El ministro de Defensa, Luis Petri, desmintió planes de una base conjunta en Ushuaia a pesar de negociaciones clave con Washington.
Sin Base Conjunta, Profundización de la Alianza
El ministro de Defensa, Luis Petri, desmintió categóricamente la existencia de un acuerdo para construir una base naval conjunta con Estados Unidos en Tierra del Fuego. Esta supuesta base había sido señalada como una posible «contrapartida» por un préstamo que el gobierno de Javier Milei negocia con el Tesoro estadounidense.
Desde Nueva York, donde participa en la Asamblea General de la ONU, Petri fue tajante: «No hay base conjunta, no hay proyecto”.
Sin embargo, el ministro mendocino sí subrayó el compromiso de Argentina de «colaborar y profundizar su alianza con Washington«. Petri ya mantuvo conversaciones previas sobre cooperación estratégica con el secretario de Defensa de Estados Unidos, Pete Hegseth.
Reuniones «Trascendentes» y Negociaciones en Curso
En este contexto de búsqueda de cooperación, Petri destacó la relevancia de las próximas reuniones bilaterales que el presidente Milei mantendrá en Estados Unidos.

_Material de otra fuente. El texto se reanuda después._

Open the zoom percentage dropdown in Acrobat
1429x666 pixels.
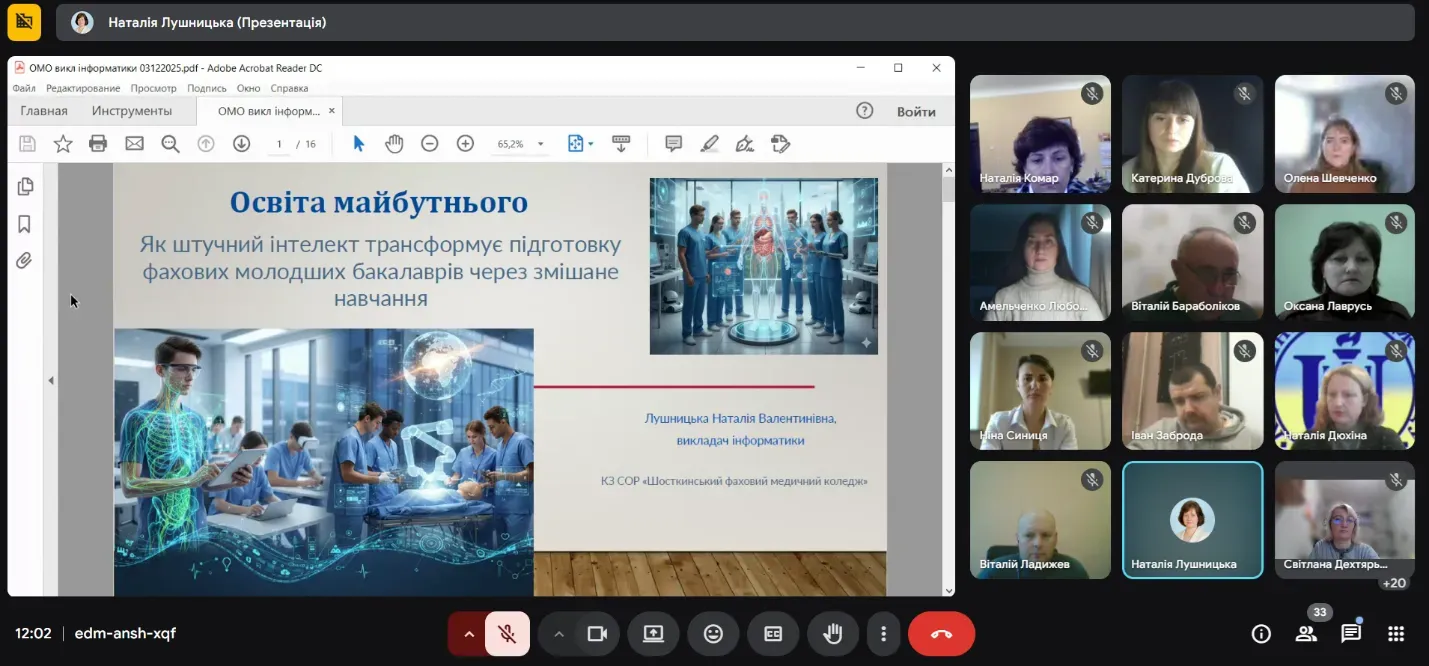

Calificó de “trascendentes” los encuentros programados con el expresidente Donald Trump y con la directora del Fondo Monetario Internacional (FMI), Kristalina Georgieva.
Aunque negó la existencia del acuerdo sobre la base naval, el ministro no brindó detalles sobre las posibles «contraprestaciones» que Estados Unidos podría solicitar a cambio del préstamo. Estos términos, explicó, se “definen en la charla del Presidente”.
El Interés Estratégico de Ushuaia
La posibilidad de una base compartida en Ushuaia no es una idea reciente. El texto destaca el interés estratégico de Estados Unidos en la región patagónica. En abril de 2024, la exjefa del Comando Sur de EE.UU., Laura Richardson, visitó la ciudad para supervisar los avances en la Base Naval Integrada. Posteriormente, en 2025, el actual jefe del Comando Sur, Alvin Holsey, se reunió con autoridades argentinas para evaluar «proyectos de la Armada en la Patagonia» y enfatizar la “relevancia estratégica de Ushuaia” como “puerta de entrada a la Antártida”.